The COVID-19 pandemic has been around in the world for almost 2 years now, and the emergence of new variants, particularly the latest Omicron variant, is raising the concerns around the world, mainly as we approach Christmas and New year holidays. Many countries have put restrictions on travel as we see a high reemergence in the daily new COVID-19 cases. South Korea too has seen an increase in the number of daily cases and also paused the “living with Pandemic” plan that started in November 2021. At the moment, the COVID-19 situation in India is rather encouraging with average daily cases of about 9450 in December month, despite India’s large population. The vaccination pace has also picked up fast with an average daily vaccination rate of 9 million doses per day for December month. 87 percent of the adult population of India have received at least one vaccine shot. If India is able to shield the impact of the omicron variant, the economic recovery for India will remain strong.
The International Monetary Fund had projected that the global economy would grow by 6% in 2021, and Indian economy would grow by 9.5%. As per Indian Finance Ministry’s recent report, India is on its way to becoming the fastest growing major economy in the world. “Aatmanirbhar Bharat”( or “Make in India” program) which encapsulates major structural reforms continues to play an important role in shaping India's economic recovery. The economic recovery picked up pace during the festive season in October- November, where “Diwali” festival sales amounted to around USD 16.5 billion were recorded which was highest in the past decade. Foreign Investment in India has remained strong. India has improved its global competitiveness index significantly over the past few years. India is also amongst the few countries with least currency volatility since the pandemic. All these parameters project a positive economic outlook for India in 2022.

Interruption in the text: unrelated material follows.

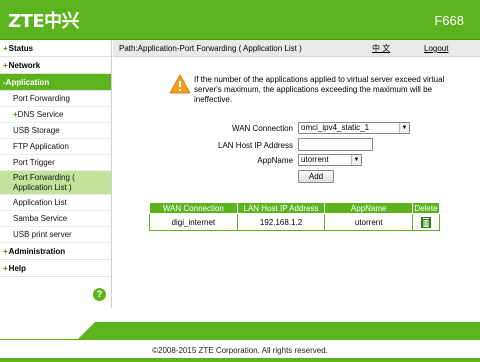 The height and width of the screenshot is (362, 480). Describe the element at coordinates (368, 222) in the screenshot. I see `table-cell: utorrent` at that location.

In order to boost economic & infrastructure development, multiple steps had been taken by the government in the recent past. National Infrastructure Pipeline and National Monetization Plan were introduced to boost infrastructure development. The government launched the National Infrastructure Pipeline(NIP) for 5 years from 2020-2025 with projected infrastructure investment of USD 1.4 trillion under 7400 projects. More than 200 projects have already been finished. NIP will address the huge infrastructure development needs of the country including housing & smart cities, cleaning & greening cities, building roads, highways and ports, expanding telecom connectivity etc.
Agricultural sector, which employs approximately 60 percent of the Indian population, and which contributes about 18 percent of India's GDP, continues its strong presence in economic recovery. Agricultural exports are seeing a sustained rise with 22% growth in April-August 2021.

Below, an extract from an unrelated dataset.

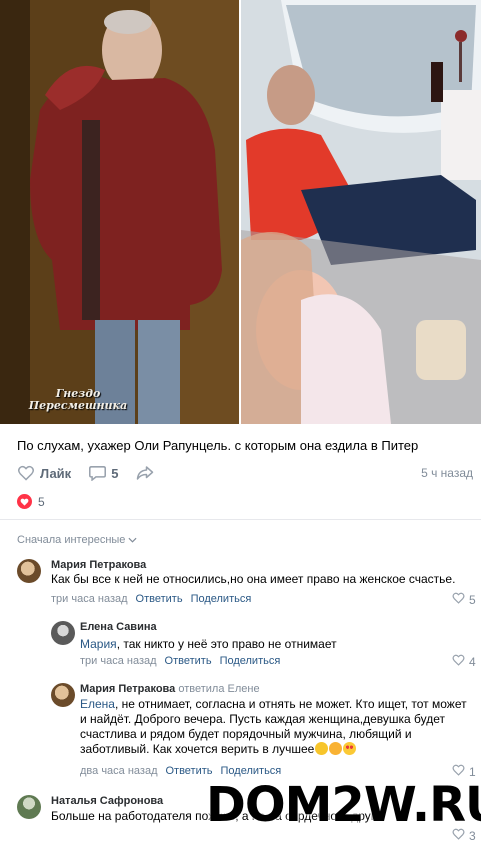 The image size is (481, 848). I want to click on like-button: Лайк, so click(44, 473).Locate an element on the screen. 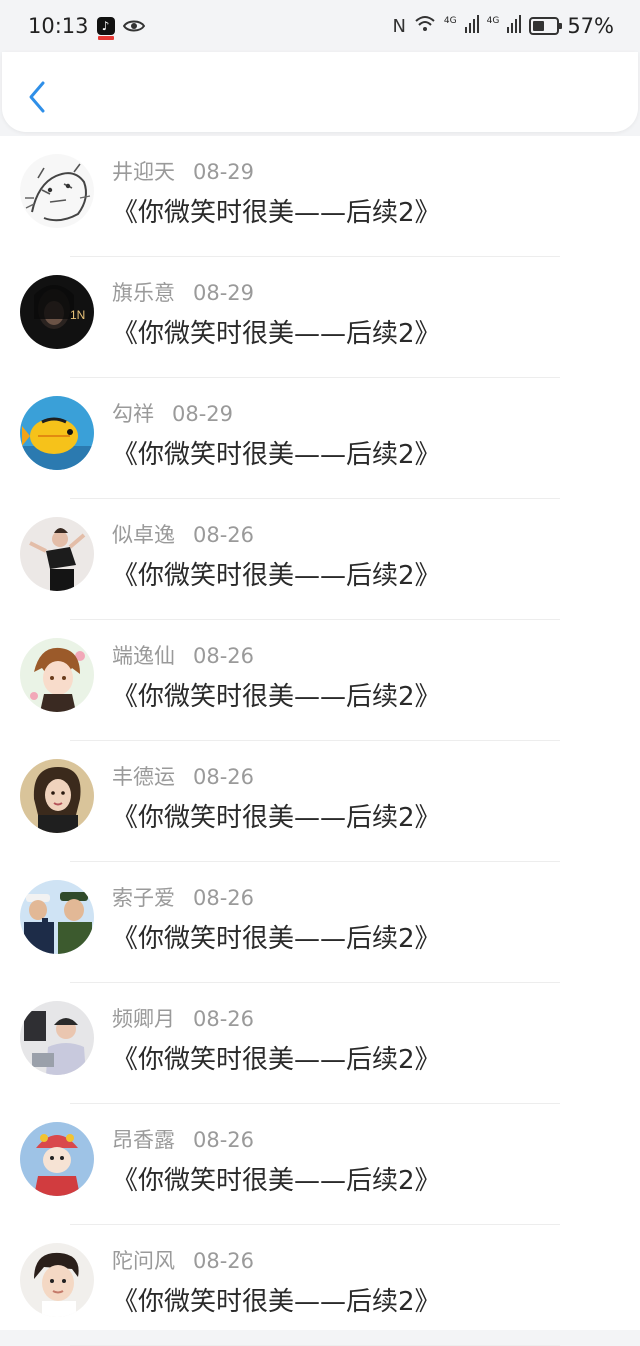  comment-meta: 旗乐意 08-29 is located at coordinates (183, 292).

The startup ecosystem is also flourishing in India. As of 8 December 2021, India has produced 79 unicorns with a total valuation of USD 260.5 Billion. COVID-19 has caused a great amount of socio-economic suffering globally, but it is also during this hard time that Indian Entrepreneurs have worked effortlessly to contribute to the economy. In 2020, India witnessed the birth of more than 10 unicorns. In the ongoing current year, 42 unicorns with a total valuation of USD 82.1 Billion has already been created in India, which talks volume about the flourishing ecosystem in India, and its attractiveness.
India introduced Product Linked Incentives (PLI) across 13 key sectors, with an outlay of USD 26 billion, for creating national manufacturing champions and generating employment opportunities for the youth population. The PLI are in sectors ranging from Pharmaceuticals, Electronics Manufacturing, Telecom, Food, Solar PV Modules, Automobiles & Auto Components, Battery, Specialty Steel, textile products etc. These PLIs are expected to attract investment, ensure efficiencies; create economies of scale; enhance exports from India and also make India an integral part of the global supply chain. It also incentivizes global, capital-rich companies to set up capacities in India, which may well be utilised by Korean companies.
With the reshaping of global supply chains which had been exposed by the COVID-19 pandemic, India offers a safe and stable destination which can emerge as an important hub for global manufacturing. India has a demographic advantage with 63% of the population lying in the age group 15-59 years with a median age of about 26 years. India is also home to many skilled workforce with the required technical know-how, and R&D capacity required to create a strong niche for itself in the global market. India has the second highest number of graduates from Science, Technology, Engineering and Management. Already big Korean companies, like Samsung, Hyundai, Kia, LG have established their manufacturing plants in India, taking these advantages. It is high time that the Korean SMEs join this trend and take the opportunities India offers.